What to produce: Starting with the line that contains "Given: Open the" and stopping after the line that contains "The image size is (796, 1096).", copy the entries below exactly. Include nothing else.

Entries supplied:

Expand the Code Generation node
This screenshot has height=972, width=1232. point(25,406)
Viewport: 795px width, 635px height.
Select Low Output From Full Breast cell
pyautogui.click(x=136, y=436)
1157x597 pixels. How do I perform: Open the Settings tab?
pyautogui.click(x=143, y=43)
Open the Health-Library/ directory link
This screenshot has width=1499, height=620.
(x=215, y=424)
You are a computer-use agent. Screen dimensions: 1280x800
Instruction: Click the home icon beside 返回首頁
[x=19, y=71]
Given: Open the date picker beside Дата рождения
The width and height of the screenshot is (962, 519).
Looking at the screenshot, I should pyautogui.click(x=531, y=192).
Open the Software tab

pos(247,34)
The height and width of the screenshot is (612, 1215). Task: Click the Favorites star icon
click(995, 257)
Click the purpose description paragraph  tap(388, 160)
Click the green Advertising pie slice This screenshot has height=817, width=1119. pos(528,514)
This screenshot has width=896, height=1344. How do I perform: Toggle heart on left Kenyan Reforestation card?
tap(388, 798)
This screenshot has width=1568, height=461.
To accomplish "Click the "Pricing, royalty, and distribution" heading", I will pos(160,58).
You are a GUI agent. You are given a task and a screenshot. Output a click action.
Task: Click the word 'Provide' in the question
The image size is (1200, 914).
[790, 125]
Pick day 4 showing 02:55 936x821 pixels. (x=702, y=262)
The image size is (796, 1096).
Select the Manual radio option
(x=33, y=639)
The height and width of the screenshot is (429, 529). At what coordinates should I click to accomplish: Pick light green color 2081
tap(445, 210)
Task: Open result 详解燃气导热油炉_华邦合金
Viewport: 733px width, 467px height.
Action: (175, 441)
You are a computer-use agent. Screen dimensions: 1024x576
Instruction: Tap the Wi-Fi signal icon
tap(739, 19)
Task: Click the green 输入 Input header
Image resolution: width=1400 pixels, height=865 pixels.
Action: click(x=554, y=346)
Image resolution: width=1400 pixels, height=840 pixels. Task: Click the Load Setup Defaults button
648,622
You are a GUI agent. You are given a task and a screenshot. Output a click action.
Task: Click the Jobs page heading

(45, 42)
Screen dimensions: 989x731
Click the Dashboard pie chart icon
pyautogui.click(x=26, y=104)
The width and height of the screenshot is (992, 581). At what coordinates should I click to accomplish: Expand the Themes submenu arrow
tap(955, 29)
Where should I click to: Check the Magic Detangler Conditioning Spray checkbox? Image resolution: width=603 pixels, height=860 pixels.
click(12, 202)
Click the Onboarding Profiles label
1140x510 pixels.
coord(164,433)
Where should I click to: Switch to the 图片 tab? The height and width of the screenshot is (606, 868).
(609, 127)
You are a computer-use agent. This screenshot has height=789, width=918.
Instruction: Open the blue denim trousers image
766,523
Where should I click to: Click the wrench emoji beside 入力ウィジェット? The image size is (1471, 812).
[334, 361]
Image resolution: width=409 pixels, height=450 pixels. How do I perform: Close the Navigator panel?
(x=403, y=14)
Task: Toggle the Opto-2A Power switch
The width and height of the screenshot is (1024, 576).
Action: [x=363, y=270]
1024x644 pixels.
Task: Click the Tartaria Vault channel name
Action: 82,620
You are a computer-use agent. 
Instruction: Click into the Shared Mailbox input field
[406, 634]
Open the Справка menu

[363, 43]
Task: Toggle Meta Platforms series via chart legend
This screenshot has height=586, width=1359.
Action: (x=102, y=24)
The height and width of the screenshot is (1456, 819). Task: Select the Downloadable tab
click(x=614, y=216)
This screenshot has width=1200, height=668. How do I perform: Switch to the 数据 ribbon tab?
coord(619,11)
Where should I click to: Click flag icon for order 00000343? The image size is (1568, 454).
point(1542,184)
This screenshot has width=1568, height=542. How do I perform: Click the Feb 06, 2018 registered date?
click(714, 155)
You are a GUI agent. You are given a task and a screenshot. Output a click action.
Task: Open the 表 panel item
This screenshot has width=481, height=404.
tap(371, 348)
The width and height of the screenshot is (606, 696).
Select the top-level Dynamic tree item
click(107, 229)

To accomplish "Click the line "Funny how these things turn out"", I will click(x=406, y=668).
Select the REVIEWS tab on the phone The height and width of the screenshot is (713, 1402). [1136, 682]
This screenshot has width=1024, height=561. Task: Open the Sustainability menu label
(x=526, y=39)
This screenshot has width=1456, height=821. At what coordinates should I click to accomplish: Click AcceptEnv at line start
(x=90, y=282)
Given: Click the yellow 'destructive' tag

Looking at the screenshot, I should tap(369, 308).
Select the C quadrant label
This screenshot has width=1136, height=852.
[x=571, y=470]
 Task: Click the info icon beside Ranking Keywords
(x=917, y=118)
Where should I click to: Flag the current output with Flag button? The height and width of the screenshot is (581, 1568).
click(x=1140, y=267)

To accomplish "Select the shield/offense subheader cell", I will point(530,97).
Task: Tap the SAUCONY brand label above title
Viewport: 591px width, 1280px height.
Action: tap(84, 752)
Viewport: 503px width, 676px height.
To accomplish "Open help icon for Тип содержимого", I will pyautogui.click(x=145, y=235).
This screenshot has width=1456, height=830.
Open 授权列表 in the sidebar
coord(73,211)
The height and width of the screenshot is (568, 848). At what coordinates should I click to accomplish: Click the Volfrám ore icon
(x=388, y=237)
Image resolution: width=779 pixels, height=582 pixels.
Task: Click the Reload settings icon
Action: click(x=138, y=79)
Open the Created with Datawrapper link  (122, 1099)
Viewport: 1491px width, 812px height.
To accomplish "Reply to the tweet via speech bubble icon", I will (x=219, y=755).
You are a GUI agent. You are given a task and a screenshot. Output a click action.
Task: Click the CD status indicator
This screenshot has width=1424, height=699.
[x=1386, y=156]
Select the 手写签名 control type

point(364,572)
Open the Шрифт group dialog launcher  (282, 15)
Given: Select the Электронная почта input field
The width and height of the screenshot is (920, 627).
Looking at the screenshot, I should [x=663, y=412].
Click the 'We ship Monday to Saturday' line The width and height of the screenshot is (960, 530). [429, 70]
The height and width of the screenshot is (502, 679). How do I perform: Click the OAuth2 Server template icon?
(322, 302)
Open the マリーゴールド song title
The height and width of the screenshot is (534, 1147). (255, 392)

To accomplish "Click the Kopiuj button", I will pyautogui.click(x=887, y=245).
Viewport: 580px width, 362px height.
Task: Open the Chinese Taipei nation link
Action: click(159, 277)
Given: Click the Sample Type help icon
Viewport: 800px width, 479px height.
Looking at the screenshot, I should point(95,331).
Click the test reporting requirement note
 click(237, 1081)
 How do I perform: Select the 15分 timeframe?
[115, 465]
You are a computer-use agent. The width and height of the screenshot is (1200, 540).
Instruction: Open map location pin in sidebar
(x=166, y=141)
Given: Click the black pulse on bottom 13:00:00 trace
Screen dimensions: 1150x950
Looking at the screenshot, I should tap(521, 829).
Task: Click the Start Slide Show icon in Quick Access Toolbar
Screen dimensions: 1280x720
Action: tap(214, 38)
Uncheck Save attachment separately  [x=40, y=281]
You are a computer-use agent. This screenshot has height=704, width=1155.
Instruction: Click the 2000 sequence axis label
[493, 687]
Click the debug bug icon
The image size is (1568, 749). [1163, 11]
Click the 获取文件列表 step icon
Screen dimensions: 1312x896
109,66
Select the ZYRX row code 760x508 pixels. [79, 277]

Exercise response:
Given: Open the date picker beside Дата рождения
The width and height of the screenshot is (962, 519).
Looking at the screenshot, I should pyautogui.click(x=531, y=192).
Open the Software tab

pos(247,34)
The height and width of the screenshot is (612, 1215). Task: Click the Favorites star icon
click(995, 257)
Click the purpose description paragraph  tap(388, 160)
Click the green Advertising pie slice This screenshot has height=817, width=1119. pos(528,514)
This screenshot has width=896, height=1344. How do I perform: Toggle heart on left Kenyan Reforestation card?
tap(388, 798)
This screenshot has width=1568, height=461.
To accomplish "Click the "Pricing, royalty, and distribution" heading", I will pos(160,58).
You are a GUI agent. You are given a task and a screenshot. Output a click action.
Task: Click the word 'Provide' in the question
The image size is (1200, 914).
[790, 125]
Pick day 4 showing 02:55 936x821 pixels. (x=702, y=262)
The image size is (796, 1096).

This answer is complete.